Physical stores of value, like precious metals, typically come with some kind of fixed cost at origination; the physical mining process. Part of gold’s inherent value, for instance, comes from the fact that it is scarce and requires some output of energy to be discovered and generated. Bitcoin’s proof-of-work concept (also called mining) resembles that same value proposition. As Bitcoin’s pseudonymous creator, known as Satoshi Nakamoto, wrote to an early critic of BTC’s energy usage all the way back in 2011, “The marginal cost of gold mining tends to stay near the price of gold. Gold mining is a waste, but that waste is far less than the utility of having gold available as a medium of exchange. I think the case will be the same for Bitcoin. The utility of the exchanges made possible by Bitcoin will far exceed the cost of electricity used. Therefore, not having Bitcoin would be the net waste.”
As it stands, the Bitcoin network is responsible for about 0.1% of global emissions right now. Even if Bitcoin’s market cap was to skyrocket to $10 trillion by 2030, suggesting a price of $490,000 per Bitcoin (BTC), New York Digital Investment Group (NYDIG) data shows its emissions would account for less than 0.9% of the global total.
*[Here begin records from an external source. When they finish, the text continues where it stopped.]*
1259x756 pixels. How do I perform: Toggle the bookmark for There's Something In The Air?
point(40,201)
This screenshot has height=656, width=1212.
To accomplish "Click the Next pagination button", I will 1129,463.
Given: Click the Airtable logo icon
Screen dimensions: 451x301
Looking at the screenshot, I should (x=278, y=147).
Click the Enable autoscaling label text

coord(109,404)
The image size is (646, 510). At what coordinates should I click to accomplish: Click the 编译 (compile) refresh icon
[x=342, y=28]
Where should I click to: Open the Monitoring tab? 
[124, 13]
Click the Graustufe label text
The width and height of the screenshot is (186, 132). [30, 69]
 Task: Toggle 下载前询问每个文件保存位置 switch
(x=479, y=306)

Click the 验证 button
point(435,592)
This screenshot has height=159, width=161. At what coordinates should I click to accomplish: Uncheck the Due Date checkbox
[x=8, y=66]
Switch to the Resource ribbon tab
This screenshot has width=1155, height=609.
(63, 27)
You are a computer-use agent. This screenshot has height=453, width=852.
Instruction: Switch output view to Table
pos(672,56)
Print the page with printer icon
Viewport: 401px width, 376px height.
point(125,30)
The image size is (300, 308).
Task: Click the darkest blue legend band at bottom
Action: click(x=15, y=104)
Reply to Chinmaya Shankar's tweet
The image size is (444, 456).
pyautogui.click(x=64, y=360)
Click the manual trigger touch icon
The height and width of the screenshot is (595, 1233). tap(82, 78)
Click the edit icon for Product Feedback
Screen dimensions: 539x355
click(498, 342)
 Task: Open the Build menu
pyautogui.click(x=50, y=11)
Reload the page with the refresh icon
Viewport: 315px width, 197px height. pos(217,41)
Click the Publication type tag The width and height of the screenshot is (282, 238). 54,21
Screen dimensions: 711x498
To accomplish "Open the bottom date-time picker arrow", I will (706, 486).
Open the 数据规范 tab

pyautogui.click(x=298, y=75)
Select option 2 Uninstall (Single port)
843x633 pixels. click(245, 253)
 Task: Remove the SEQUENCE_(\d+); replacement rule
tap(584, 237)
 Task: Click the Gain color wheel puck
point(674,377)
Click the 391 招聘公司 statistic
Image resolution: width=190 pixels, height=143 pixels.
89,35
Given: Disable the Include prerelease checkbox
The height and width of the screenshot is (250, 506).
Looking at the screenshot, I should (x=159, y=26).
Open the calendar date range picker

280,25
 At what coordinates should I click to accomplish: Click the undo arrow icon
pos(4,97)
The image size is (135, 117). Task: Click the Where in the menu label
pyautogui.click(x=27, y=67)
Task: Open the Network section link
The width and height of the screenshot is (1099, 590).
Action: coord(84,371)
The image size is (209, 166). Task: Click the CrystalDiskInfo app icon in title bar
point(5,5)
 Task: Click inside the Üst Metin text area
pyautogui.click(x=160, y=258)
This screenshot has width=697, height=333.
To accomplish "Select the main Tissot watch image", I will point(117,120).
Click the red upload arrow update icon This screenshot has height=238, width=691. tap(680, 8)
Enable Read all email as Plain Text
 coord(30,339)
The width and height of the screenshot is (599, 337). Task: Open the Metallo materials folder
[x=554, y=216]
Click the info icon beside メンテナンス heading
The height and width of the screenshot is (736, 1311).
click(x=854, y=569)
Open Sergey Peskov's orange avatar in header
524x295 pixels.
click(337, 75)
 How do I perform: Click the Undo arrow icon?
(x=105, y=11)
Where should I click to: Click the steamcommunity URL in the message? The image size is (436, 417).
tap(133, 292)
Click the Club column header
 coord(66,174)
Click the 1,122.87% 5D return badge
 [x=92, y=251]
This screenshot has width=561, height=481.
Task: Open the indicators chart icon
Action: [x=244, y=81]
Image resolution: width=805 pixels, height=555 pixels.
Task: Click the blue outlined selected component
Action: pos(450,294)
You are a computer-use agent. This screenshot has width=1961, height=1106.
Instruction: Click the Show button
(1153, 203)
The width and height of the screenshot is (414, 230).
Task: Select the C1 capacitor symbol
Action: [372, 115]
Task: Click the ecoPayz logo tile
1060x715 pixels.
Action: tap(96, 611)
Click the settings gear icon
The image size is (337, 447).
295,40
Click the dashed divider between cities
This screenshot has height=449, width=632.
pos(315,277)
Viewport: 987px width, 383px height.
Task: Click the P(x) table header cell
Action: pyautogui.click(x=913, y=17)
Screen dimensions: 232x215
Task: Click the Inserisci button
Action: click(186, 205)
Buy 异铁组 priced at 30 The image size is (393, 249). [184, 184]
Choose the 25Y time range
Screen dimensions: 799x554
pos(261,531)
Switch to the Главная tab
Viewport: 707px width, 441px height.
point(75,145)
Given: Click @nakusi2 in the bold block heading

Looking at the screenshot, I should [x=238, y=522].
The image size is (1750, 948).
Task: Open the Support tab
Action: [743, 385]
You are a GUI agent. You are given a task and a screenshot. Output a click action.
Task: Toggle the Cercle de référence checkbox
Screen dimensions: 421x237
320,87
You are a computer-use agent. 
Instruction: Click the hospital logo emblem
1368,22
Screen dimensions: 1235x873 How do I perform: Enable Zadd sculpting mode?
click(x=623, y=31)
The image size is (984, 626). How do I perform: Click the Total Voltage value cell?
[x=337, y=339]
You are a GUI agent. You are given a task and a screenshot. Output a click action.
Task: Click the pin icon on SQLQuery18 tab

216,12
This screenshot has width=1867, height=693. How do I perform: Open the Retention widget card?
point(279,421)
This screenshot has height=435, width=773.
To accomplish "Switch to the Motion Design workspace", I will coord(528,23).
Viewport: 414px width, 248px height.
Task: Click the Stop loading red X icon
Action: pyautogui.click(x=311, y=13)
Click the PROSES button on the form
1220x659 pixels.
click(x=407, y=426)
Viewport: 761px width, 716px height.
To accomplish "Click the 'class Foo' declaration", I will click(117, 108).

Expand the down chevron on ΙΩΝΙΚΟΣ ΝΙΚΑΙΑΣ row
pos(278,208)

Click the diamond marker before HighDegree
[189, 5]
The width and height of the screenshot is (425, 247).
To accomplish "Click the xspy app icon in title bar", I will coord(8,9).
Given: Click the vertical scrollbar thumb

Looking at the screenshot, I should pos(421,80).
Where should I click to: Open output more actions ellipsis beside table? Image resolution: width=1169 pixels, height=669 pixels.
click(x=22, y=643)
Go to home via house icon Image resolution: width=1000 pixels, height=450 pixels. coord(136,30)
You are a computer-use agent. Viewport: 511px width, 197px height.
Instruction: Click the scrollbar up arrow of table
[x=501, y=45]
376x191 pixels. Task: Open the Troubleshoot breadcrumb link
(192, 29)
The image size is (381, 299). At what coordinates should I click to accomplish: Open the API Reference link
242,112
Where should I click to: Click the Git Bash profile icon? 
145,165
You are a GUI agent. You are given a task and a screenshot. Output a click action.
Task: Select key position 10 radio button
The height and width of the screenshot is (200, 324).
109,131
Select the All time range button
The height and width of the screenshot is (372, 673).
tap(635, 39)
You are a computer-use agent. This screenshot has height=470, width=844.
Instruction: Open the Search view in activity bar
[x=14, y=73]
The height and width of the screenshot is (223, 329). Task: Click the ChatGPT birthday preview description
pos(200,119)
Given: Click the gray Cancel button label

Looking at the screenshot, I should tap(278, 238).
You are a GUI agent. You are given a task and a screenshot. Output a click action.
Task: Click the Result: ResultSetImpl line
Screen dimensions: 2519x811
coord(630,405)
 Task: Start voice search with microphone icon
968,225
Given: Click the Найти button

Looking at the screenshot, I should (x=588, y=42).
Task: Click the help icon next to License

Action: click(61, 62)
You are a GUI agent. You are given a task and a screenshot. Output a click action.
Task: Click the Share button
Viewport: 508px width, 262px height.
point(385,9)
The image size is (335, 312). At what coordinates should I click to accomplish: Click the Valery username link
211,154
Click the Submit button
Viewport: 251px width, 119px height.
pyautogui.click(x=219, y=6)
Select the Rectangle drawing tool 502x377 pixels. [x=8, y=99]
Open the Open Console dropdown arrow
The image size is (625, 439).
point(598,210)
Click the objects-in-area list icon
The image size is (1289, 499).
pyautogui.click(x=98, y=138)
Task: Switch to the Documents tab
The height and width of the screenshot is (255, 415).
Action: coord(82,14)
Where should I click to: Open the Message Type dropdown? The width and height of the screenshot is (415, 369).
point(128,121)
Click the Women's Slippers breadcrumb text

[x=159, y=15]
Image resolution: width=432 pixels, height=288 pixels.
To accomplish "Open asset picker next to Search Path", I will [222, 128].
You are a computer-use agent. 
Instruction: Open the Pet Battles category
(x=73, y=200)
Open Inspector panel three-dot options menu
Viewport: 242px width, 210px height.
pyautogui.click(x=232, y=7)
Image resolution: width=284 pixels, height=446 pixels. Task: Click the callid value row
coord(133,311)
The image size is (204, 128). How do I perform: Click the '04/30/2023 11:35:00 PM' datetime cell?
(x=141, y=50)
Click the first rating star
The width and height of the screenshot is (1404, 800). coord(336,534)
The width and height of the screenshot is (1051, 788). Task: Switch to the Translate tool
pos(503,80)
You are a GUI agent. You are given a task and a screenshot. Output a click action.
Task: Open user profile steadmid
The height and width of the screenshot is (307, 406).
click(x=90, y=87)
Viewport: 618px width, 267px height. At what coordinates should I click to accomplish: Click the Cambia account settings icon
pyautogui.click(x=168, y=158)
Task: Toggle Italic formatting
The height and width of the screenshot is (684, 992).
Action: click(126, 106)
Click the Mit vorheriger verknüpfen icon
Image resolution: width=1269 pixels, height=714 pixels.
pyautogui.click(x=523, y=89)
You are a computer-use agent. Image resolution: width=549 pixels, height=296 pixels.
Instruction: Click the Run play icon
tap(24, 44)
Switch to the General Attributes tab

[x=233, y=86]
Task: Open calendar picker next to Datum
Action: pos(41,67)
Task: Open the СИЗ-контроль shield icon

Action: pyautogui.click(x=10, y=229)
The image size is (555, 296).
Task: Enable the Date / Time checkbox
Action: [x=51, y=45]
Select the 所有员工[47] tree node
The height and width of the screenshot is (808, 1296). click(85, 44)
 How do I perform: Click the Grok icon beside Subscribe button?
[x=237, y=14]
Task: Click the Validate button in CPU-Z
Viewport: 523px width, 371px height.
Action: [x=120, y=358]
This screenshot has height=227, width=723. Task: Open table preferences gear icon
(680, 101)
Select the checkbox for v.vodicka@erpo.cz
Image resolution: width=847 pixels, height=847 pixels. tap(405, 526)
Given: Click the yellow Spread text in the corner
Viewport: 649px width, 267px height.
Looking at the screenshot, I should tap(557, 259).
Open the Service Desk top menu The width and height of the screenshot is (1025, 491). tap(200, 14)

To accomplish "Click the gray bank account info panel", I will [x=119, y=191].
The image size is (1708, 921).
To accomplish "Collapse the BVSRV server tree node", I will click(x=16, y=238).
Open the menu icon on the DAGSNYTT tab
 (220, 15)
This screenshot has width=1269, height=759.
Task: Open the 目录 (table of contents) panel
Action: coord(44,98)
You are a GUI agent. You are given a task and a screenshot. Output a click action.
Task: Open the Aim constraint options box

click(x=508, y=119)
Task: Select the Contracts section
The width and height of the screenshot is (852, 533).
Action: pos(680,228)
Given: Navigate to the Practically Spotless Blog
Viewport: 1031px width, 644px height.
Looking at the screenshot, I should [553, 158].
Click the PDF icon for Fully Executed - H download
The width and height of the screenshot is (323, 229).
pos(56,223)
Proponents of Bitcoin adoption claim that the digital asset actually promotes the adoption of renewable energy, as a key component of miners’ profitability is their energy costs. As MRP has previously highlighted, the International Energy Agency (IEA) has declared solar power the “new king” of global electricity markets in 2020, now the cheapest form of electricity in history, costing between $35 and $55 per MWh in some of the world’s biggest markets — the US, Europe, China, and India. The cost for coal, in comparison, has ranged between about $55 and $150 per MWh.
The great thing about Bitcoin is that its already mostly powered by low or zero-emission power anyway. Research from the University of Cambridge in 2020 showed 76% of cryptocurrency miners use electricity from renewable energy sources as part of their energy mix. Many of the most innovative mining projects in the world, spanning the public and private sector, are now focused squarely on leveraging renewable energy.
El Salvador, Laos Dedicate Utility-Scale Renewables to Bitcoin Mining
El Salvador, the first country to roll out Bitcoin as legal tender, announced they have officially begun mining Bitcoin with existing geothermal energy infrastructure. Per Salvadoran President Nayib Bukele’s Twitter account, state utility LaGeo SA de CV has now initiated mining processes with “100% clean, renewable, and 0 emission energy” from the country’s volcanoes. Bukele noted that the work in progress project had successfully mined 0.00599179 bitcoin, about $300, as of earlier this week.
As CoinDesk.com writes, El Salvador’s immense supply of volcanic energy has never been fully harnessed for the betterment of the nation because of technological limitations. By making energy portable, leveraging Bitcoin’s ability to operate in even the most remote locations, crypto mining has the potential to optimize the country’s underutilized clean power resources.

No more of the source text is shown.